Maça bakıyorsun, 90 dakika boyunca, sahada kaldığı süre itibarıyla ne yaptığını bilen bir tek Malcuit var. Diğerleri vasata bile ulaşamadılar…
İlk yarı boyunca Malcuit maçın kopması için her şeyi yaptı. Adamın sağdan getirdiği ve içeri bıraktığı toplar olağanüstü. Ama takım arkadaşları, ona ayak uyduramadı.

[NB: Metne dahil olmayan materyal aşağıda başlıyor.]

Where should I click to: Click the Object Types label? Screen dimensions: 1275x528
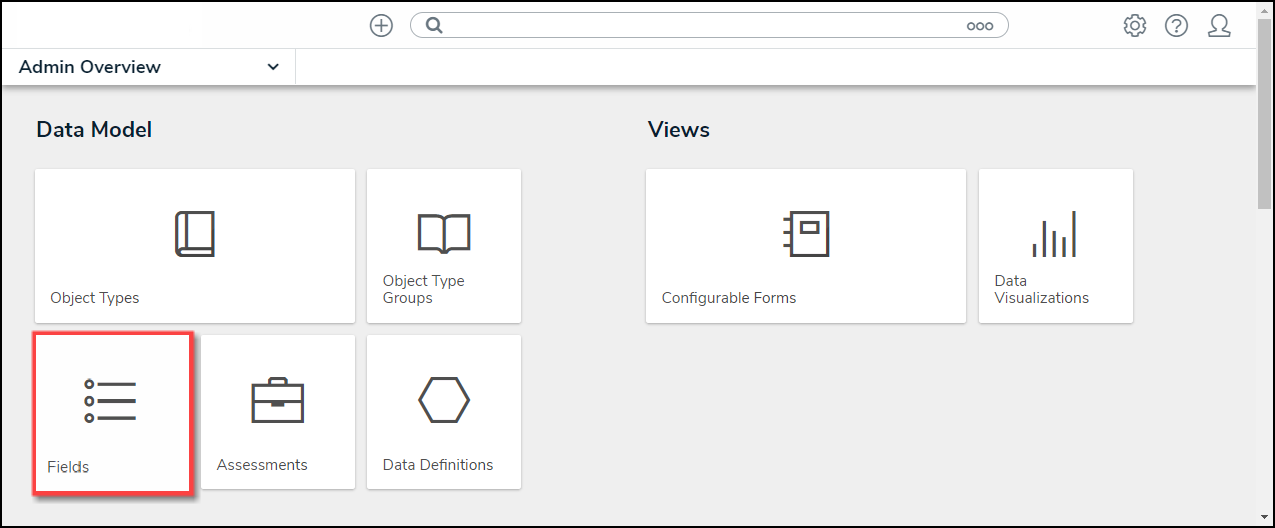pos(95,298)
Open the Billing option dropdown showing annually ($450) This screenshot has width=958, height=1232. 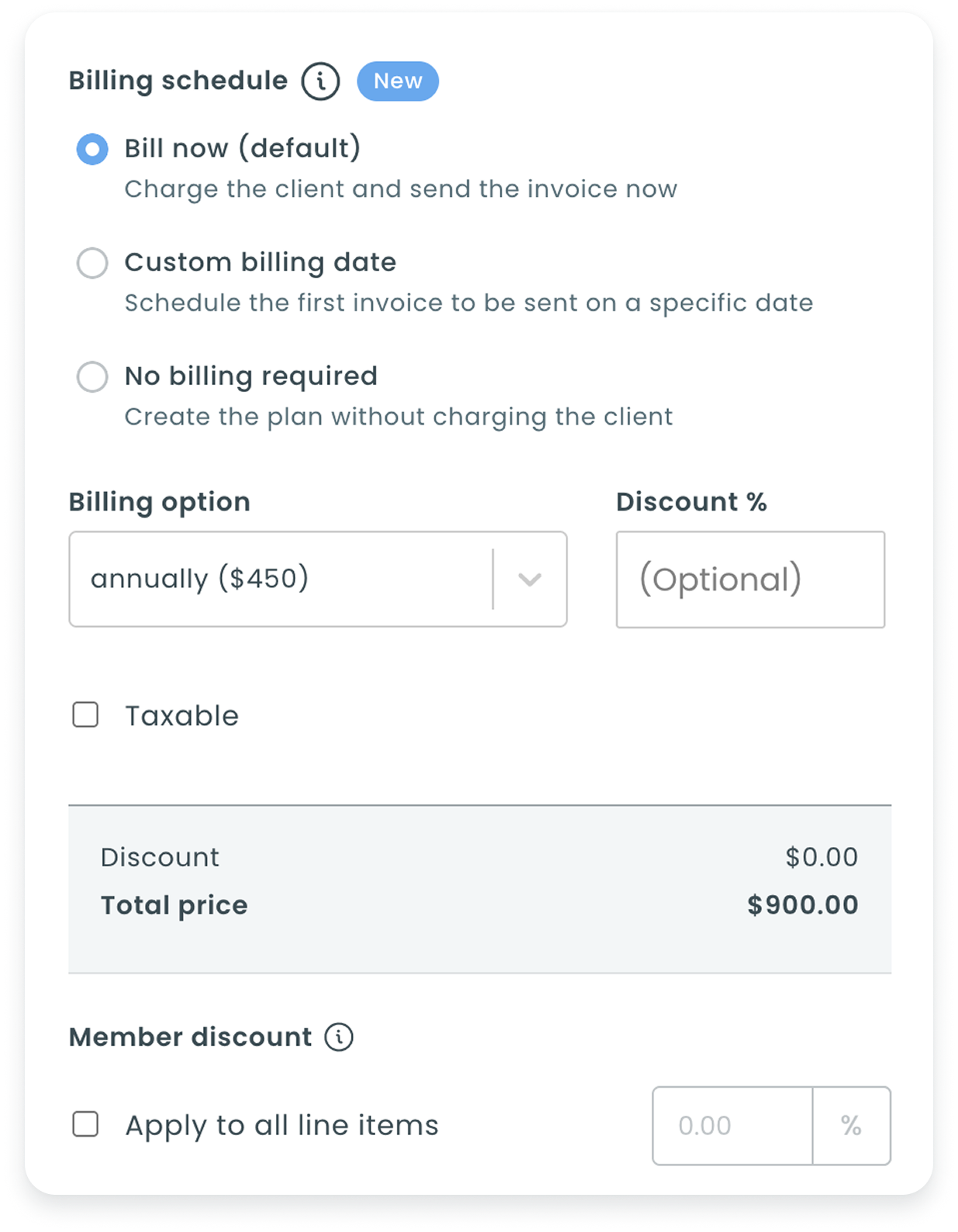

Ömer Erdoğan’ın Tolga, Emre, Taylan, Berdize gibi oyuncularda ısrarı vardı. Taylan ve Berizde’yi de kesti. Ama bu kez de hücumda el freni Emre Kılınç oldu. Sahada kaldığı sürece bir şey yapamayan bir Emre vardı. Bir kanat oyuncusunun asli görevi bana göre topla sıfıra inip, içeri ortalar yapmak suretiyle arkadaşlarına pozisyon üretmek değil midir? Oysa Emre Kılınç her topta içeri kat etti. Hele o 45 artılarda yakalanan kontratakta bile sıfıra inmeyip veya şut çekmeyip, içeri doğru dripling yapması asla kabul edilemez. 2.golden önce de topu kaptıran oydu.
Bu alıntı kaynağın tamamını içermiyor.